**PROBLEMS:**
1. Answer these questions about the film review:
(a) In what year was Precious reviewed for Frontpage Magazine?
(b) From what kind of place does Precious steal food?
(c) Which camera style is said to be the only one that works?
2. Rewrite the entries as a numbered list, starting at the line that contains "Open the Webcam Test shortcut" and ending at the line that contains "[x=511, y=463]". Skip any blank lines, and leave the pictures out.

==== DOCUMENT PASSAGE

The American Butler: A Sophisticated Re-telling of American History by a Black American


Lee Daniels' Precious (left) and The Butler (right)

I reviewed Lee Daniels'Precious for Frontpage Magazine in 2010. Here is an excerpt from the article:
Daniels’s direction wields flickers of sullen, angry expressions out of Gabourey’s [the actresses performing as Precious] ballooning face, but he cannot get us to entirely sympathize with her. This is partly due to Gabourey’s unimpressive acting, which shows little emotion or variation. Daniels’s sophomoric camera techniques also detract from his character by unsuccessfully vacillating between the jumpy cameras of the French New Wave, oblique (Dutch) angles, and super-saturated fantasy sequences. The only one that works is the cinema verité documentary style, where the unforgiving camera gives the obese Precious a looming, lethargic presence...

...Precious is not a very pleasant character. She steals food from a restaurant. She knocks around a young neighbor who only wants her friendship. We realize by the end of the film that she has an unforgiving spirit...

The soul-destroying welfare world of black single mothers [that Precious inhabits] has now become worthy of black artists. Yet, Daniels is ambivalent about its treatment. He gives Precious enough freedom to make her own decisions, but he never lets her out of the system. He wants Precious both as victor and as victim. Like him, countless staff in government-subsidised and welfare agencies constantly push and pull at the likes of Precious. Ultimately, they cater to their own fulfillment – whether financial, ideological, or political – rather than give their wards an honest helping hand.
This is exactly the kind of ambiguity the permeates throughout The Butler, Lee Daniels' latest, and much hyped film.

========
==== DATA SECTION

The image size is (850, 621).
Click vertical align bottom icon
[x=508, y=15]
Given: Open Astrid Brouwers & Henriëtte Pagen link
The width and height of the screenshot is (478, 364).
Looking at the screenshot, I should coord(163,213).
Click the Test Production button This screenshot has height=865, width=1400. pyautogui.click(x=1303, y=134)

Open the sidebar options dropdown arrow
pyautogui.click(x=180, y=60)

========
==== DATA SECTION

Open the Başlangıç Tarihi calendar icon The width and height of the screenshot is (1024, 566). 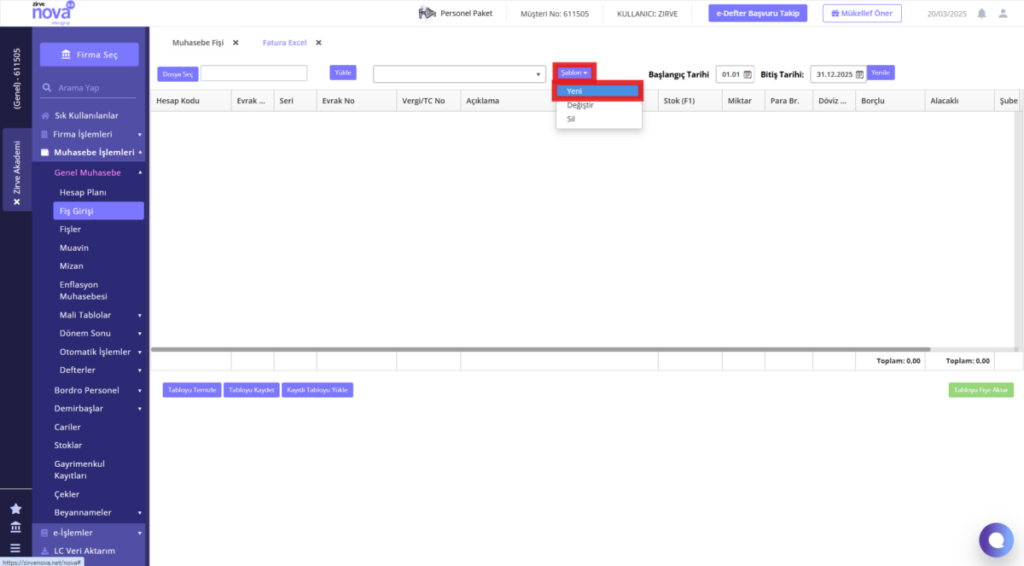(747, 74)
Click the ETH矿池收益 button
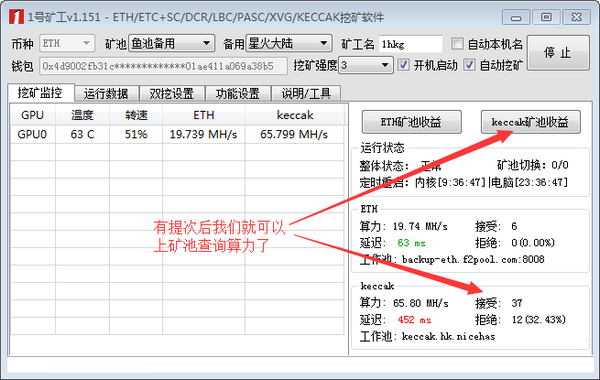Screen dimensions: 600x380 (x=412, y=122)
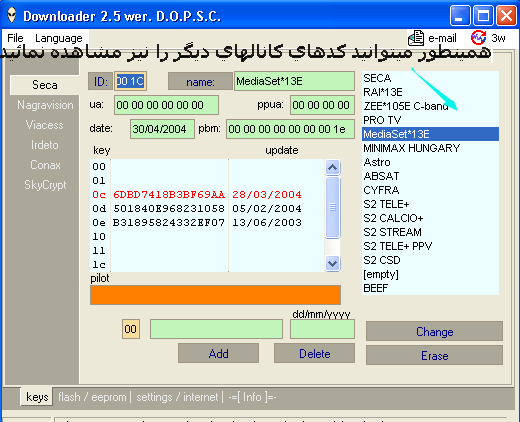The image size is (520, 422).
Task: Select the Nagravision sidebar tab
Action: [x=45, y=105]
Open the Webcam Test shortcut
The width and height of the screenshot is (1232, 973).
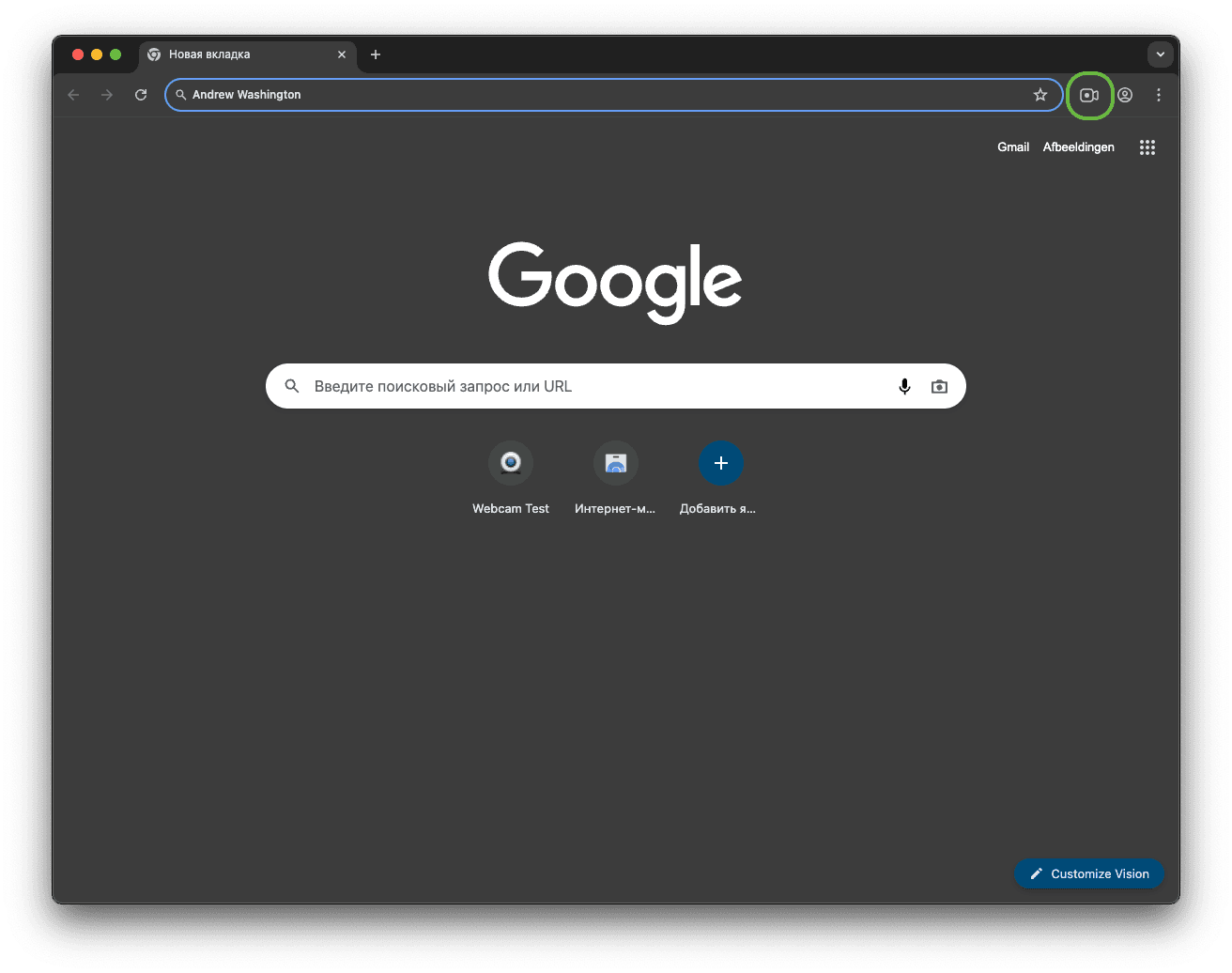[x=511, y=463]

========

**RESPONSES IN ORDER:**
1.
(a) 2010
(b) A restaurant
(c) The cinema verité documentary style

2.
1. Open the Webcam Test shortcut
2. The width and height of the screenshot is (1232, 973).
3. [x=511, y=463]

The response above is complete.